Physiology is the study of how your body works, from its basic functions and metabolism to adaptations that enable us to meet physical challenges. Doctors and physicists use tests such as urine or blood tests or electrocardiograms to investigate how organs and systems in your body operate.
Human physiology encompasses many subdisciplines, each with their own area of specialization. Some physiologists specialize in studying single proteins or cells while others conduct research into how different cell types work together to form tissues, organs and systems in the body. Furthermore, physiologists explore how organisms have developed over time as they adapt to their environment.
A degree in physiology can open doors to various career opportunities, from medical research to lab technician and research assistant positions in the field. Students graduating with a bachelor’s in physiology possess the foundation needed for further academic study – including master’s or doctoral programs.

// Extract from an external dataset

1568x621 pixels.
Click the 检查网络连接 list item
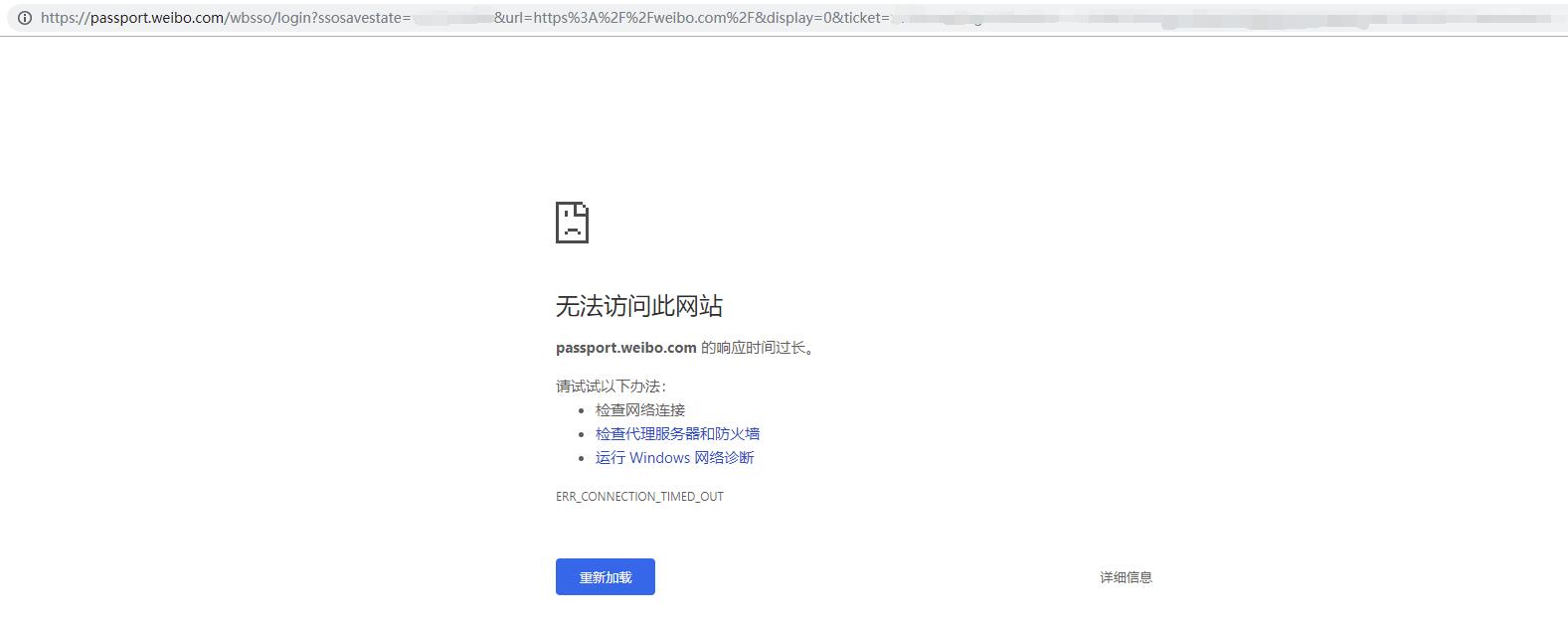click(x=640, y=410)
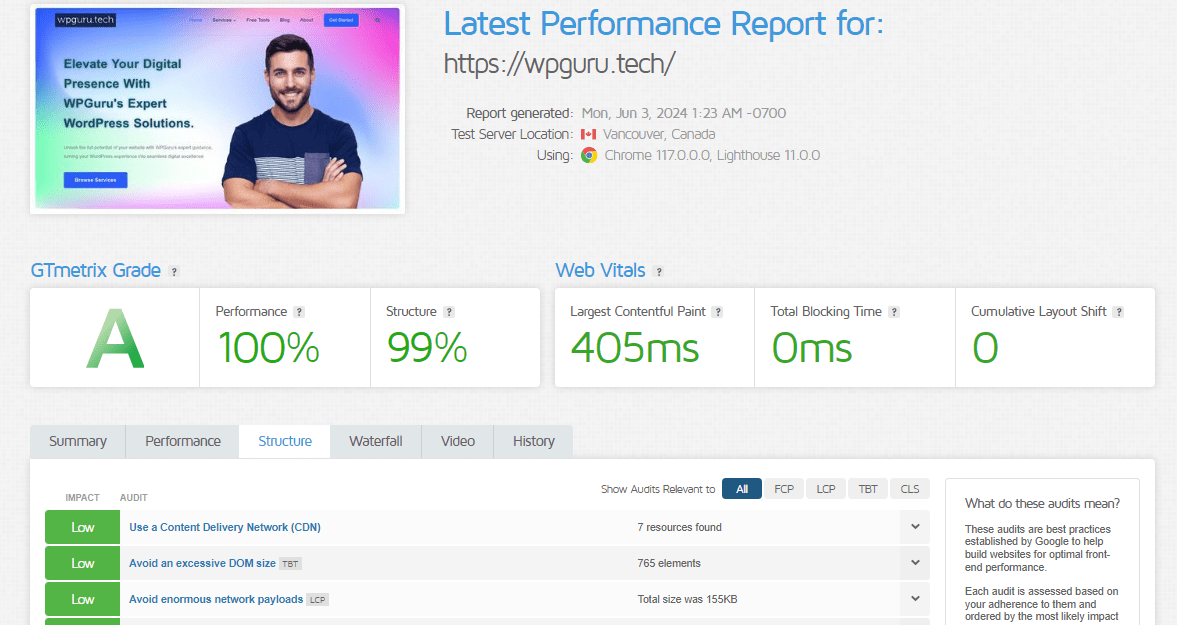Open Use a Content Delivery Network link

pos(225,527)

Most physiologists begin their careers by earning their bachelor’s in physiology, biology, physics or math before enrolling in graduate school to earn their master’s. Graduate studies provide invaluable experience for faculty positions as well as publishing their research in academic journals.
In the 19th century, modern physiology first made its debut, employing chemical, physical and anatomical methods for study. France was home to many pioneers including Claude Bernard. However, Johannes Muller, Justus von Liebig and Carl Ludwig were prominent players from Germany who contributed significantly to this field of knowledge.
Physiologists today still follow an evidence-based approach, using experimental and observational methods to study body processes. They often combine analytical with integrative methodologies in order to better discover new problems or answer fundamental questions about organism functioning.
Some physiologists specialize in one system or part thereof, such as the respiratory or nervous systems, studying their workings and how organs differ between functions; and also how bodies behave during normal and abnormal states.
Exercise physiology is another area of physiology with significant applications to sports medicine, where understanding how the body reacts to physical challenges can help elite athletes improve performance, avoid injuries, and recover more quickly. According to the Bureau of Labor Statistics’ estimates of demand for exercise physiologists in the US alone, you could find work as either an assistant coach or researcher working directly with athletes on understanding how their bodies can best function when competing.